* [To do]:
Copy each of the rows below word for word, changing nothing.

※

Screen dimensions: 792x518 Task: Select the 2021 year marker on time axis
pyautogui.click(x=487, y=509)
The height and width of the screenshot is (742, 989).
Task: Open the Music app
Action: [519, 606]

※

* [Exercise result]:
Screen dimensions: 792x518 Task: Select the 2021 year marker on time axis
pyautogui.click(x=487, y=509)
The height and width of the screenshot is (742, 989).
Task: Open the Music app
Action: [519, 606]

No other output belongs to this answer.